When I wake up the next day, I reread the lecture notes and watched one of the shorts videos on Hash Functions to gain a better understanding of what it actually is and what it actually does. Reading the lecture notes helped me write codes when I need to connect nodes for the hash function while watching the shorts helped me understand hash functions better.
In short, hash functions are actually an array of 'buckets' that store numbers. These numbers represent a string, calculated using a function (can be anything, but easier to use an established hash function that has been written by someone else). When we pass a string into the function, the function generates a number, and stores this into one of the buckets. Whenever we want to check whether the string exists or not in one of the buckets, we just have to find the bucket using the same number, and check whether the string is stored in there.
I had so many segmentation faults, but it was mainly because I typed the wrong 'stuff', so the computer was searching for something that doesn't exist, to begin with. But after correcting it, the programme ran smoothly. Yet, that was not the end of the problem.

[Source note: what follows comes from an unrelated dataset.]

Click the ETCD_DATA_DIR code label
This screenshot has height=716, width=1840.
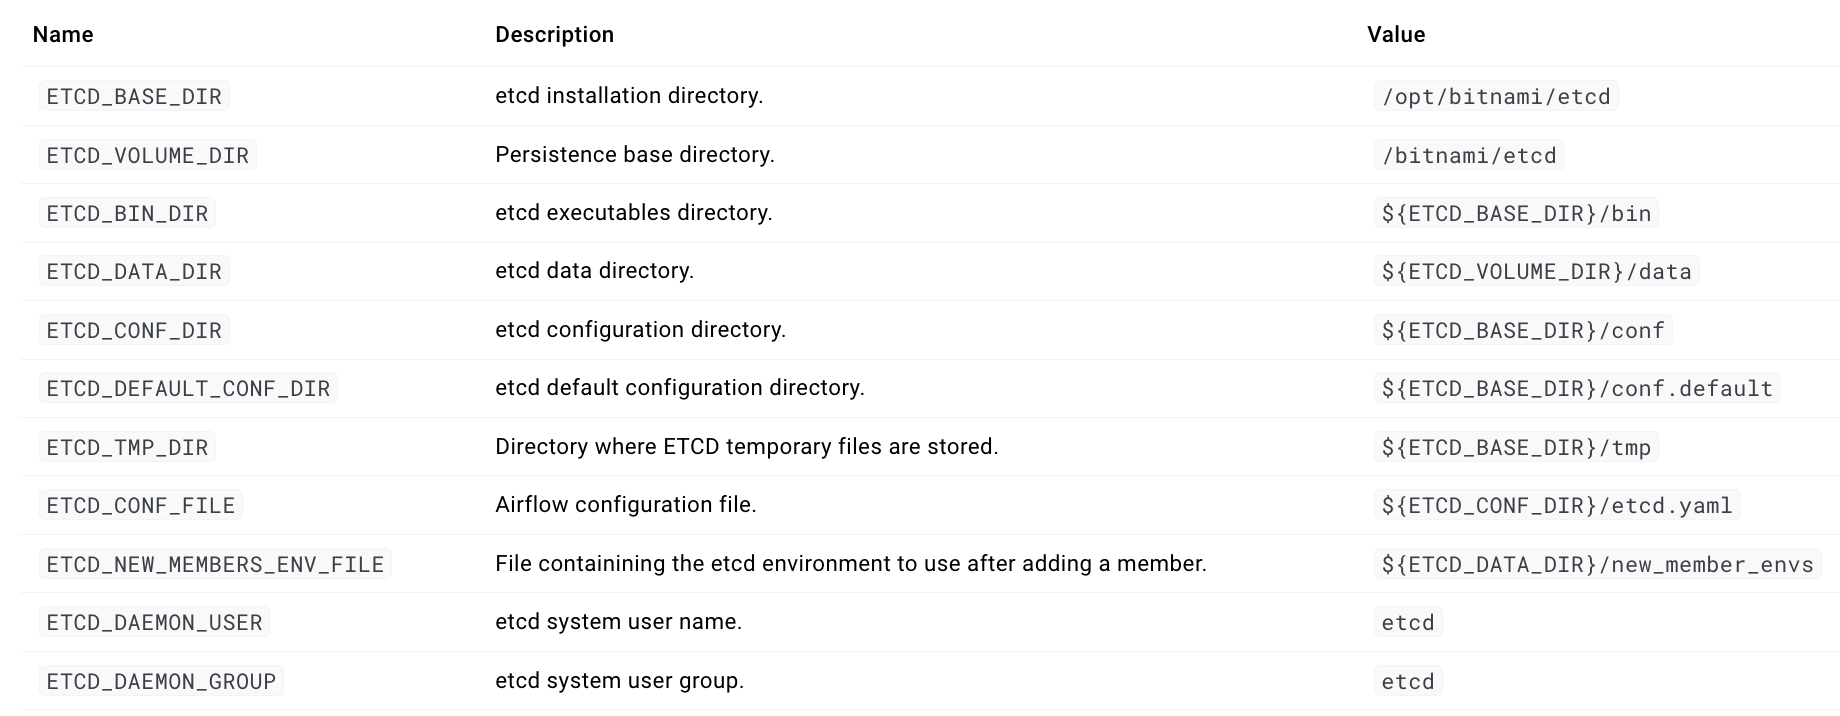134,272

When I checked the output of my programme, my Speller doesn't consider a word with full capital letters the same as the same word with lower cases. After searching for answers to this problem online, I realised that it was because my hash function was dependent on the ASCII values of each character of a string. The ASCII value for a capital letter is not the same as the one for the same letter but of lower case, so the words "word" and "WORD" would have different numbers generated by the hash function, and so, Speller considers these words as two different words.
Once I fixed this, I was finally done. Alhamdulillah.